Some of our other recent research has included my collaborator in Sweden, Professor Jonas Floden, since I had a fabulous Visiting Professorship at the University of Gothenburg over a 4 year period. Examples are the papers: Supply Chain Network Sustainability Under Competition and Frequencies of Activities from Production to Distribution, Anna Nagurney, Min Yu, and Jonas Floden, Computational Management Science 10(4): (2013) pp 397-422 and Fashion Supply Chain Network Competition with Ecolabelling, Anna Nagurney, Min Yu, and Jonas Floden, in Sustainable Fashion Supply Chain Management: From Sourcing to Retailing, T.-M. Choi and T.C.E. Cheng, Editors, Springer (2015) pp 61-84.

Another paper that I am quite proud of in which I move from transportation to supply chains to sustainable cities is, "Design of Sustainable Supply Chains for Sustainable Cities," invited paper for the Complex-City Workshop, December 5-6, 2011, Amsterdam, The Netherlands, Environment & Planning B 42(1): (2015) pp 40-57.

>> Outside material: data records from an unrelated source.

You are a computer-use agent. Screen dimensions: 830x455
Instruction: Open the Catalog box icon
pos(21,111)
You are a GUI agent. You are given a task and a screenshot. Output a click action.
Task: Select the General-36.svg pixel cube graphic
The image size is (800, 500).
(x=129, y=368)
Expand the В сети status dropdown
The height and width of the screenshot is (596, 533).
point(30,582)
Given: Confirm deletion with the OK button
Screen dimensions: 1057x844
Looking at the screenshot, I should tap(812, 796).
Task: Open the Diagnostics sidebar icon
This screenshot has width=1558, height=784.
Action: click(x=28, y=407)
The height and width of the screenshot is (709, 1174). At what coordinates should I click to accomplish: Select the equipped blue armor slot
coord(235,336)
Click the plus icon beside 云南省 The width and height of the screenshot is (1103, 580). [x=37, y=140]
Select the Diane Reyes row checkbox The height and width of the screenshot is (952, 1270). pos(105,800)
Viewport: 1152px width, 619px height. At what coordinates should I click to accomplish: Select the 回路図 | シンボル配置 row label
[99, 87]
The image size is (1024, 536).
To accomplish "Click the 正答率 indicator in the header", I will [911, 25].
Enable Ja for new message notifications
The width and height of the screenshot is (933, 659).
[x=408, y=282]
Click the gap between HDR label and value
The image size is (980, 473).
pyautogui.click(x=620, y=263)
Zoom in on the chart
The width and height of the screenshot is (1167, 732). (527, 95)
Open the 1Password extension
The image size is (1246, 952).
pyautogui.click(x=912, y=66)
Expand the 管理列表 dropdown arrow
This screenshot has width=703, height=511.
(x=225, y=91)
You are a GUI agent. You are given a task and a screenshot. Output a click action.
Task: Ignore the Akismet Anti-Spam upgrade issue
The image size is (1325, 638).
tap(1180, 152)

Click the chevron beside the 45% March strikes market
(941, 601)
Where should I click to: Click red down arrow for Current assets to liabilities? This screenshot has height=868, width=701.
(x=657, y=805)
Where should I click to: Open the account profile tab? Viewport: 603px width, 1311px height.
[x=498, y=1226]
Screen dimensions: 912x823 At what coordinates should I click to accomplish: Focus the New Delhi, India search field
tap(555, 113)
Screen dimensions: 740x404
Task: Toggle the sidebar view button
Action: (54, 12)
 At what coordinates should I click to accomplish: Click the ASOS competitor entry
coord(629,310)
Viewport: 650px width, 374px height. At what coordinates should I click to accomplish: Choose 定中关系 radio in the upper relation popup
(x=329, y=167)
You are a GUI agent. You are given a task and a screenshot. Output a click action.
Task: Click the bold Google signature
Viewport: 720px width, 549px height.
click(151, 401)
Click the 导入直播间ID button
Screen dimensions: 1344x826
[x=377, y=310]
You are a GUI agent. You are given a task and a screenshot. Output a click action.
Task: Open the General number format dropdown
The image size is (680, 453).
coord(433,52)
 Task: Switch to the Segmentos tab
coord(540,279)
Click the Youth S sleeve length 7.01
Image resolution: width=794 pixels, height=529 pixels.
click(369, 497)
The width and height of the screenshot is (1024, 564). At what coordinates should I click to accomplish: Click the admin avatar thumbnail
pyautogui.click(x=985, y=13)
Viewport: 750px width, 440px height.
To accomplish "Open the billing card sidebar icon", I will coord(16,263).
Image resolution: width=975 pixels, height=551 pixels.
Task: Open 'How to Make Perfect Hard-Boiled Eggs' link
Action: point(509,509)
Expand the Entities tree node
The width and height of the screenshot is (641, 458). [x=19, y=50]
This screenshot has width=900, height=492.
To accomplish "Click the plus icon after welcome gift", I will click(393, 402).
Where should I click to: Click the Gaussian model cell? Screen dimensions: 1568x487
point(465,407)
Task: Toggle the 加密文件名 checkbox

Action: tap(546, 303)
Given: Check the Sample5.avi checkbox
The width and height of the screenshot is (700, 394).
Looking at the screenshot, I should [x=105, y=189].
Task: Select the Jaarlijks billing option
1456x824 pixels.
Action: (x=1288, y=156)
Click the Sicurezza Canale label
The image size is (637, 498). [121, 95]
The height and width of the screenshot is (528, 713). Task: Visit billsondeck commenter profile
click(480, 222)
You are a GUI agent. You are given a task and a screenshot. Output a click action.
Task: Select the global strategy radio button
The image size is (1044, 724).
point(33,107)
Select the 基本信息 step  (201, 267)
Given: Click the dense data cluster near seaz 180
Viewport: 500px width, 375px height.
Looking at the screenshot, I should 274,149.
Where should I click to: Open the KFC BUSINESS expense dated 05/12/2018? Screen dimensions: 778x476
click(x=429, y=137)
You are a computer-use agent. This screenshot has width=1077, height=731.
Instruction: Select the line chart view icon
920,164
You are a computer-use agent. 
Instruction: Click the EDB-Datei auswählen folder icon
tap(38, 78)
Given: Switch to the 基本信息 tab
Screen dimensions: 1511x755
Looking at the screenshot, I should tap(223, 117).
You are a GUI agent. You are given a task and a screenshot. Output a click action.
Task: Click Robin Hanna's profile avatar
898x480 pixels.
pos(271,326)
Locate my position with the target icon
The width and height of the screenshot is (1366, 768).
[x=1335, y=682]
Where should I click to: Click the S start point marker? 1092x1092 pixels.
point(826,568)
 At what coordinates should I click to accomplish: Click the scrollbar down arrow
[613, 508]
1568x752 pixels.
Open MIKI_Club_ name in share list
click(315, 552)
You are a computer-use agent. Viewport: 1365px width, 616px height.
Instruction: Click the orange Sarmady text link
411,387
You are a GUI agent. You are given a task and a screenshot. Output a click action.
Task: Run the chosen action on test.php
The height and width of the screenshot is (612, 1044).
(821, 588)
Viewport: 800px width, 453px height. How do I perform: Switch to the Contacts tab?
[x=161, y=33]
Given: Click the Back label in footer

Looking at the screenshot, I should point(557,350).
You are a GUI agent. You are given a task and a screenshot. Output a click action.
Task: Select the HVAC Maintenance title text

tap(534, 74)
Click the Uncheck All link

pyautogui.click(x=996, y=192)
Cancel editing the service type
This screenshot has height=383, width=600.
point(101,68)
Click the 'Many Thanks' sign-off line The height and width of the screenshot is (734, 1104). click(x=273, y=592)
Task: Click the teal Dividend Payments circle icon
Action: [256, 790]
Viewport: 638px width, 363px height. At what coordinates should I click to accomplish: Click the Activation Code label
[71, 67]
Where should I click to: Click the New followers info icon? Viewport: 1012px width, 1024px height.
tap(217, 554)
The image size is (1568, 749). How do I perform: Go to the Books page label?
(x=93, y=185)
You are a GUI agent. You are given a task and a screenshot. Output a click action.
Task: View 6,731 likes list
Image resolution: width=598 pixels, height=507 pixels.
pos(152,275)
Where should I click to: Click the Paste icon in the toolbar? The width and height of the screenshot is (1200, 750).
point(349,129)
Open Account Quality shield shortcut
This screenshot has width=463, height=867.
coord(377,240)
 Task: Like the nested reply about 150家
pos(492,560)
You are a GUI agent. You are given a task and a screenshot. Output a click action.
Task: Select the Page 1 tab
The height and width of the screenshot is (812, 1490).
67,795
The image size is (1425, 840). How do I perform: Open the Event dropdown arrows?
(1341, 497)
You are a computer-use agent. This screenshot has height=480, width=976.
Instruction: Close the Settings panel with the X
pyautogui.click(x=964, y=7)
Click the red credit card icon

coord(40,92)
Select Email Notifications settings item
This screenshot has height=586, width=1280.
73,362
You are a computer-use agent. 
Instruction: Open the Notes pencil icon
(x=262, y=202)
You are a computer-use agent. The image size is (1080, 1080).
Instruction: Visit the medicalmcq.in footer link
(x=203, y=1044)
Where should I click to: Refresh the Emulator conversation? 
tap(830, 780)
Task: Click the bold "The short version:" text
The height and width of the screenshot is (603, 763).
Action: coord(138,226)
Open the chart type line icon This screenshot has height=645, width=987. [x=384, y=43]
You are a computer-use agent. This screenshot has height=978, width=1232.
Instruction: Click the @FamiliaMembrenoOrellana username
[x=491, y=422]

Our research on food supply chains, conducted with Professor Min Yu (yes, another former terrific Isenberg UMass PhD alumna in Management Science), and published in the European Journal of Operational Research, also has components of sustainability since we consider waste. The same holds for our work on pharmaceutical supply chains.

And, for those of you interested in perishable product supply chains, including food and medical nuclear ones, in which waste is a big issue, our Networks Against Time: Supply Chain Analytics for Perishable Products, is recommended.
And the research continues into its third decade!